November 20th – It’s all about stations this week. Off to Telford for a meeting early, then back to Tyseley. A day of delays, missed connections and grim, grey weather. I get to see a fair few of the local rail stations around Birmingham and the Black Country, and they’re a varied bunch, from the Victorian to the modern, from the beautiful to the pug-ugly. This one is Smethwick Galton Bridge, built adjacent to the imposing, remarkable iron bridge canal crossing it’s named after. Straddling two canals, the station sits at the crossing point of the Snow Hill former GWR line and the Stour Valley Line between Wolverhampton and Birmingham. Everywhere you look from this complex, multilevel edifice there is history, be it Chance Glassworks decaying nobly down the line, or the historic, grim 60s architecture of Smethwick.
A station so complex, I’m not sure how it was planned, in a place who’s history is far more convoluted. Not bad for a grey Tuesday waiting for a late train.

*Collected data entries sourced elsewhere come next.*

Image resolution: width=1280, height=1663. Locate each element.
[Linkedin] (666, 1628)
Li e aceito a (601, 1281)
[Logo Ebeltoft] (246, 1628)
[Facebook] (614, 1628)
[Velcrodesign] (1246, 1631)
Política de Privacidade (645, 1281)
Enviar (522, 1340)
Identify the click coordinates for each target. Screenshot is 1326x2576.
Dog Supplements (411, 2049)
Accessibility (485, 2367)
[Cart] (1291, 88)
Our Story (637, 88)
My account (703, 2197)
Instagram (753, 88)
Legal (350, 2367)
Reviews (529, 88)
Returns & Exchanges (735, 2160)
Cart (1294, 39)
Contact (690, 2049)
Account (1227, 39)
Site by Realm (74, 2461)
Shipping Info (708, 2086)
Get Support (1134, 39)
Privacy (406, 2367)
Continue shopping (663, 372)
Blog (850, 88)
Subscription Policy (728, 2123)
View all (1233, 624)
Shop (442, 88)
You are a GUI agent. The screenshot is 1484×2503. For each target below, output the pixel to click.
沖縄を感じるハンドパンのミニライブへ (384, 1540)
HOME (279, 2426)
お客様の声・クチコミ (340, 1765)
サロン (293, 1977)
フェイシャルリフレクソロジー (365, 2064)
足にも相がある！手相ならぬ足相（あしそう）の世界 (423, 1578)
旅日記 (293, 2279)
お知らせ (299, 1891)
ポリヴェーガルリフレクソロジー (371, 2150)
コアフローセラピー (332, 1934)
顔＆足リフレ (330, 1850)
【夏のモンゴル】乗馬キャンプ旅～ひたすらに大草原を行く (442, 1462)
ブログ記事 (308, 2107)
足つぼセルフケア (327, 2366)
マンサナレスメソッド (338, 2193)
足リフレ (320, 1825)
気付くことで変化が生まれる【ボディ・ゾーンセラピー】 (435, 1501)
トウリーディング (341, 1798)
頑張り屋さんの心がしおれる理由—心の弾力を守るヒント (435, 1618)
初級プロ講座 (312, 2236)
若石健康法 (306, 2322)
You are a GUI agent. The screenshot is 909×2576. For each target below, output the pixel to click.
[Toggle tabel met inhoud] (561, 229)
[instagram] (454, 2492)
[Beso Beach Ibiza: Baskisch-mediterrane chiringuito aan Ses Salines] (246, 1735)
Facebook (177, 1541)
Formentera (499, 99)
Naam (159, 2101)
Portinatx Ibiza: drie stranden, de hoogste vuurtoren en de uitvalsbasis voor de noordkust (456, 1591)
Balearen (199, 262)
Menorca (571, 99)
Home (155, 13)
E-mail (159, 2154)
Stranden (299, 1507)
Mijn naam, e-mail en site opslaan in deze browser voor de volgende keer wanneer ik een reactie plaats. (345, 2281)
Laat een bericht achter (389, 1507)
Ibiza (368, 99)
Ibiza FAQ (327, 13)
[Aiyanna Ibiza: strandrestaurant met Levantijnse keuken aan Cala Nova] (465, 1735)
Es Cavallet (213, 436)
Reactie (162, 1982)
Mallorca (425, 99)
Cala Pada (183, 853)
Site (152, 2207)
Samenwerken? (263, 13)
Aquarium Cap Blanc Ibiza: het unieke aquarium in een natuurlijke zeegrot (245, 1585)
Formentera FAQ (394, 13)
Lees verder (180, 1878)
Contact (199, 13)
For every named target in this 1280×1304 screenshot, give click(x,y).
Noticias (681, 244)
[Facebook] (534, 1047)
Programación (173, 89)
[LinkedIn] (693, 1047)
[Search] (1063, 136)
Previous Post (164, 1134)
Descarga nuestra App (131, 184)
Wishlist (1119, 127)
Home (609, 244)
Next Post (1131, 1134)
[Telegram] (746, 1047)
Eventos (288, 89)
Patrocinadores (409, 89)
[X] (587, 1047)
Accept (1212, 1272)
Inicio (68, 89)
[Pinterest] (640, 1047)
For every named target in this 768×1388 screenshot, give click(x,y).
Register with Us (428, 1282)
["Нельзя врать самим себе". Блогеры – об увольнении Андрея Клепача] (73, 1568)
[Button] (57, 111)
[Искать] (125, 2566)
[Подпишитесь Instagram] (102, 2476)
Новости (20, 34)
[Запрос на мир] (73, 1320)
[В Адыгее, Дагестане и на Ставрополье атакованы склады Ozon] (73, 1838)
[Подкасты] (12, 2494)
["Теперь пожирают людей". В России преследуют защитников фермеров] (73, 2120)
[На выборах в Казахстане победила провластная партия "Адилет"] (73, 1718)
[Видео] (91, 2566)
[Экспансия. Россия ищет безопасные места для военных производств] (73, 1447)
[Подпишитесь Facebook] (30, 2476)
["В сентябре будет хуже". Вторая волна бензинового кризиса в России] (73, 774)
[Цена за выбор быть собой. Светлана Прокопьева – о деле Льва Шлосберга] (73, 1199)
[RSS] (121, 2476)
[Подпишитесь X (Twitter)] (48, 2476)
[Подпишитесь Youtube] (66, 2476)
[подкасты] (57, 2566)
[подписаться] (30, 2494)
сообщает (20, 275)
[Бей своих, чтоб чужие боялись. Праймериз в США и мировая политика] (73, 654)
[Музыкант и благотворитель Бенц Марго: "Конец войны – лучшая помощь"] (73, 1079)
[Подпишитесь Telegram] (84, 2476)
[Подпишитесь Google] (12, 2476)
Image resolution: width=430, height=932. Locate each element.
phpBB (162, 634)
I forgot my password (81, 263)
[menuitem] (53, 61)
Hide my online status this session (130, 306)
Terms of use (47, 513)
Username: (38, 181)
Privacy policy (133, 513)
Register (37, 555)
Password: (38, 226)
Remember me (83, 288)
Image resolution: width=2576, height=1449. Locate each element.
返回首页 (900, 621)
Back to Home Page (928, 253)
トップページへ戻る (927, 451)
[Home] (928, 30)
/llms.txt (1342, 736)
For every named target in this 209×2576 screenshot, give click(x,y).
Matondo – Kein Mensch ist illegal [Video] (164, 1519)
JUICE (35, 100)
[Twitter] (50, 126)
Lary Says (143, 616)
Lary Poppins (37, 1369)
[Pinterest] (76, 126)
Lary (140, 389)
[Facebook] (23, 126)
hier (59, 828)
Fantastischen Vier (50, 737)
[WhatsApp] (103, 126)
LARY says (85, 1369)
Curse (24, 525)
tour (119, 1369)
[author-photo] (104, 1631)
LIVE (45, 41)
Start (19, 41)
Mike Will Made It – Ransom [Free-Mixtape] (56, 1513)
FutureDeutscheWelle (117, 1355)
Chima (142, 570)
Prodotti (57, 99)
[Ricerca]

November 13th – As I waited for yet another late train at Blake Street this morning, I gazed at the rails. The train service has been lousy of late – continual staff shortages and equipment failures have made the system terribly unreliable. This particular service hasn’t been on time for a fortnight at least. Normally at this time of year, London Midland, the local train operator, would institute a ‘Leaf fall timetable’. This is a much derided, but little understood thing. Falling leaves lie on the rails and get pulped by the train wheels, creating a slippery, sappy lubricant the causes wheels to slip and brakes to become ineffective. The pulp also forms an insulator which prevents signal detection functioning.
A leaf-fall timetable allows drivers to go more slowly and allows rail cleaning trains to operate in-between passenger services. The cleaning trains spray gelatinous substance on the rails called Sandite, which as it’s name suggests, contains sand to counter the grease. The rails I was looking at had clearly just been treated, and the residue could be seen. This is a huge problem for trains worldwide and not unique to the UK.
I’m unclear why there’s no leaf fall timetable this year, and the services on the Cross City line are woeful. Combined with cancellations due to staff shortages, bad signals and train breakdowns, I bet they’re losing punters hand over fist.